In this book, Josep M. Quintana does an exercise in memory, he reviews his work of literary creation –elaborately based on events that have marked the life of his native Menorca– and he does so in dialogue with people who have been close to him and influenced the subjects he deals with in his books. Thus, the author talks with professors Antoni Comas, Jordi Castellanos, Aland Yates and Dominic Keown; with the publisher Isidor Cónsul; with politicians Ernest Lluch and Miguel Herrero de Miñón; with the conductor Nello Santi; with journalists Francesc-Marc Álvaro and Lluís Foix; with the painter Florit Nin, the bishop Sebastià Taltavull, and the writer Gabriel Janer Manila. At the same time, he holds an impossible debate with the canon and historian Vila Anglada and the architect and thinker Nicolau M. Rubió i Tudurí at the University of Montpellier about the conquest of Menorca by King Alfonso the Liberal.

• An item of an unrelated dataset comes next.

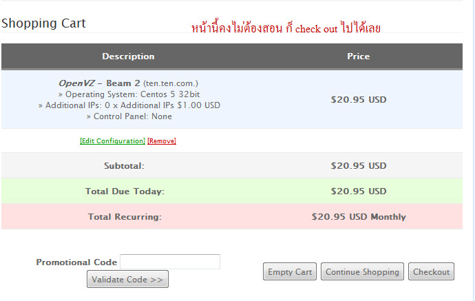Image resolution: width=475 pixels, height=301 pixels.
Task: Click the Shopping Cart heading
Action: tap(43, 23)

In Les màscares del jo, Josep M. Quintana strips down as a writer and offers us a critical and at the same time tender look at his life and literary experience.
The only thing that really counts in literature is that a man like me —the writer, in this case— can tell a story. And what you, the readers, have to evaluate is how he will have manipulated it. How will he have constructed with words this parallel reality that is literature.